US District Judge Mark T. Treadwell ruled Friday that Ironshore Specialty Insurance Co. is not responsible for a 2023 state-court verdict, which ordered the insurance company to pay damages to the family of Mary Francis Logan. 

In October 2014, Logan was a resident of Macon Rehab, a long-term care facility in Macon, GA, when her family alleged she fell and fractured her hip as an employee of the facility was moving her to the shower. 

Logan died two years later, and her children filed a personal injury lawsuit against the nursing home and its parent company, 4 West. In March 2018, both 4 West and Macon Rehab filed for bankruptcy in federal court. Ironshore was the liability insurance company for 4 West and the nursing home at the time of the alleged incident. 
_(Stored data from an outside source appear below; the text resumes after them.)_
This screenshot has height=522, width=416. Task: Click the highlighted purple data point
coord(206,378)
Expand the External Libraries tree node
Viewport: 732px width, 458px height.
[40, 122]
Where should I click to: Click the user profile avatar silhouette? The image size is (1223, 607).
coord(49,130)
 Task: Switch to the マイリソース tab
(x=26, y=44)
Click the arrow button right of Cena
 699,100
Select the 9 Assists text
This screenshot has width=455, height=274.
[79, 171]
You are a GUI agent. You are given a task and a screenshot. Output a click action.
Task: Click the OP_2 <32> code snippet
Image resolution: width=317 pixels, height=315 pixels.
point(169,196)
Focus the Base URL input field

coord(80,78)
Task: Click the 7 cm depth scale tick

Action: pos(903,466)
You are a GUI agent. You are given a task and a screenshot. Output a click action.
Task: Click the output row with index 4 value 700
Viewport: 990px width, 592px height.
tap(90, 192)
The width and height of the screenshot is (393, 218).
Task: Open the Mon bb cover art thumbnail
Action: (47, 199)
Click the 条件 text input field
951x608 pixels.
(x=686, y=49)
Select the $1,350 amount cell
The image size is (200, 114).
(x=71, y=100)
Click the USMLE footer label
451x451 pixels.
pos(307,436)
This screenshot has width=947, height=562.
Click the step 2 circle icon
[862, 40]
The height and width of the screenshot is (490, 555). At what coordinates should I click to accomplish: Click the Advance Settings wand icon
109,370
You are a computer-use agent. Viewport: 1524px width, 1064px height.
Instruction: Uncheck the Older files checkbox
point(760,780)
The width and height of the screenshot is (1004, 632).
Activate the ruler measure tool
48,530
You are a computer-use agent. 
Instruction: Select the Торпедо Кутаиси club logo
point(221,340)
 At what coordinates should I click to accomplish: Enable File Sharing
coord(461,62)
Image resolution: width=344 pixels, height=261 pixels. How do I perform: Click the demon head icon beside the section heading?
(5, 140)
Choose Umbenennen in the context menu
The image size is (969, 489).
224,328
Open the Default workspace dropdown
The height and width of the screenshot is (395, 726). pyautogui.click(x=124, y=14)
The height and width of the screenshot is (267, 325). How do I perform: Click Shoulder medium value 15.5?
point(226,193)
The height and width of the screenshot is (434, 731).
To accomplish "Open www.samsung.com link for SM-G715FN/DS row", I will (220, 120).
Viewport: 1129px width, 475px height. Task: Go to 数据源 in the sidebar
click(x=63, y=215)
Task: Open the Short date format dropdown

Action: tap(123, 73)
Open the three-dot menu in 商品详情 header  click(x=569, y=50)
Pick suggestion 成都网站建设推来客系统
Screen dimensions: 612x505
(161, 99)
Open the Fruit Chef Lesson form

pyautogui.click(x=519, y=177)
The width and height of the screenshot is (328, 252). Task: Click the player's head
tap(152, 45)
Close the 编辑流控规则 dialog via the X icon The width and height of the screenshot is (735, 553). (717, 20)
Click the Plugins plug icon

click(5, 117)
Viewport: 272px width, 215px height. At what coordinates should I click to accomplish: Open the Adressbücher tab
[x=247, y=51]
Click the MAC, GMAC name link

In his ruling, Treadwell, of the US District Court for the Middle District of Georgia, noted that the family agreed to settle their claims with 4 West and the nursing home. Despite this settlement, the family continued to pursue a trial against Ironshore and won a $2.1 million verdict in state court against the insurance company.

The judge ruled the insurance company was not responsible for the damages because the family had released the insured parties from liability when it reached the settlement agreement three years earlier, the insurance policy did not cover fines or penalties such as default judgments, and Ironshore was not informed of the state court trial, thereby “substantially prejudicing Ironshore.”

“Under the plain language of the policy, Ironshore is not contractually obligated to pay unless 4 West has a legal obligation to pay a covered claim,” the judge wrote in his ruling. 

“Because the Logans released 4 West from any and all manner of actions, cause and causes of action … 4 West is not legally obligated to pay the judgment,” he continued.. “Because 4 West is not legally obligated to pay the state court judgment, neither is Ironshore.”